Mehr Vorsorge, aufwendigere Untersuchungen

Gleichzeitig aber sei die generelle Vorsorge gestiegen. Es gebe eben mehr Impfungen als früher. Und auch die psycho-sozialen Erkrankungen hätten zugenommen, ADHS zum Beispiel.

„Natürlich ist es gut, dass wir den Kindern gezielter helfen können. Doch psycho-soziale Untersuchungen dauern länger und sind aufwendiger. Gleichzeitig gibt es sehr viel mehr Kinder als früher.“

Höhere Geburtenrate, zusätzliche Vorsorgen

Um mit dem Babyboom und den Zuwächsen durch die Flüchtlingskinder Schritt zu halten, brauche es aber mehr Ärzte. Dazu komme die höhere Geburtenrate und die vielen zusätzlichen Vorsorgen und die viel häufiger vorkommenden Verhaltens- und Leistungsprobleme. 

Und auch die Ausbildung müsse besser werden. „Meine Forderung an die neue Regierung: Wir müssen die Studienplätze endlich erhöhen“, so Kahl. „Und die Bundesärztekammer muss die Weiterbildungsverordnung verändern. Das heißt: Die Teilnahme an pädiatrischen Unterrichtsmodulen muss im Studium vertieft werden.“

80 Prozent haben in Chorweiler Migrationshintergrund

Auch bei Köln-Chorweilers letztem Kinderarzt ist der Babyboom spürbar. Viele junge Syrer und Afrikaner sind unter den Patienten, 80 Prozent hier haben Migrationshintergrund, schätzt Geiß. „Doch zum Glück hatte ich damals so einen guten Englisch-Lehrer.“ Er schmunzelt.

Doch die zugenommenen gesetzlichen Verordnungen erschweren manchmal eine Untersuchung, insbesondere der hohe Standard in der Aufklärungspflicht.

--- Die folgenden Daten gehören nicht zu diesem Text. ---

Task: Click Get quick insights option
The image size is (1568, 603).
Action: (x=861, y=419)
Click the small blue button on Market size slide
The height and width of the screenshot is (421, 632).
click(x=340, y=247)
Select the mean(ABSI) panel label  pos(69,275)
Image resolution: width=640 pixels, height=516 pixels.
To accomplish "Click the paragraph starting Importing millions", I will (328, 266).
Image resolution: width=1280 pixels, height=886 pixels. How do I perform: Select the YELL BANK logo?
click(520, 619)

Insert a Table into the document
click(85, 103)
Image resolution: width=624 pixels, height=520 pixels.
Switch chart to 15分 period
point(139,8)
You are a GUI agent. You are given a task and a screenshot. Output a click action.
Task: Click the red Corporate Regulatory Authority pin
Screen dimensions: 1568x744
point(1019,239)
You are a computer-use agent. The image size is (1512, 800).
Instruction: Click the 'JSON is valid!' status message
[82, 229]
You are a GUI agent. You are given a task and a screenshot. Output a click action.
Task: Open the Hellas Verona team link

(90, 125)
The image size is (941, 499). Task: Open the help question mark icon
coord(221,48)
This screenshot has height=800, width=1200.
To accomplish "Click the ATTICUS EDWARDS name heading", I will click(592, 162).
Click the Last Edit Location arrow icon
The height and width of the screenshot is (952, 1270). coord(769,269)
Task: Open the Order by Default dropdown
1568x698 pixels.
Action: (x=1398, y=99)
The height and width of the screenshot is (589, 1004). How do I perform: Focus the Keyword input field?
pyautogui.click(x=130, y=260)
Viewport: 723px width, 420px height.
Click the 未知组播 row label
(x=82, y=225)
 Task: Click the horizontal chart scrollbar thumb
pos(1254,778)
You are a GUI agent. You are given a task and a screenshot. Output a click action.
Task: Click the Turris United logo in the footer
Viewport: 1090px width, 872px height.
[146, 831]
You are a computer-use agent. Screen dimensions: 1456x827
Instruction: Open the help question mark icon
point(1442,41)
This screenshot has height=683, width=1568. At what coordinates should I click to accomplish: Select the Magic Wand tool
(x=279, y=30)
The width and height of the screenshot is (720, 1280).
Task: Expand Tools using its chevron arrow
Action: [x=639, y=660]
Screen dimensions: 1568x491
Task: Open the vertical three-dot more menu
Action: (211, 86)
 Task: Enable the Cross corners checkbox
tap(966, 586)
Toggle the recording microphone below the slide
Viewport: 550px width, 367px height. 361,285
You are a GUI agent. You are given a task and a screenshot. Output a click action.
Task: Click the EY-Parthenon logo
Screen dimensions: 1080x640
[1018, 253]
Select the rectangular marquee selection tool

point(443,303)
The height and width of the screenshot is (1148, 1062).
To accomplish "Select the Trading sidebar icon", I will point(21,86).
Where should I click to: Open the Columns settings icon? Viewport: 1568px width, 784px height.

„Jeden, der nicht gefährlich erkrankt ist, den müsste ich eigentlich wieder nach Hause schicken. Er müsste sich auf eigene Kosten einen Dolmetscher besorgen.“ Im Alltag kaum realisierbar. 

50 bis 60 Stunden pro Woche gehen nicht mehr

„Gleichzeitig sind heutzutage über 80 Prozent der jungen Nachwuchsärzte weiblich“, erklärt Geißen weiter. „Und die haben einen völlig anderen Lebensentwurf als wir damals. Sie wollen andere Arbeitszeiten, als wir noch leisten konnten.“

50 bis 60 Wochenarbeitsstunden wie früher– für viele für die jüngere Ärztegeneration keine Option mehr. Da brauche es völlig andere Strukturen.

Doch es verändert sich nach wie vor wenig, obwohl der Ärztemangel schon seit Jahren bekannt ist. Kahl: „Offenbar muss das Fass erst überlaufen, bis endlich etwas passiert.“

Hier fehlen in NRW besonders Ärzte

In ländlichen Gebieten ist der Kinderarzt-Mangel bei uns in NRW besonders spürbar. Junge Kinderärzte gehen lieber in die Stadt als aufs Land. Zum Beispiel am Niederrhein: Im Kreis Kleve hat sich sogar schon eine Elterninitiative gegründet. Auch Süd- und Ostwestfalen ist vom Engpass besonders betroffen, ebenso das Bergische Land, das Sauerland, das Siegerland. Doch auch einige Städte sind betroffen: Als neuer Patient wird es in Köln, Dortmund und Düsseldorf schwierig. Auch Mönchengladbach und Wuppertal hat laut BVKJ Probleme.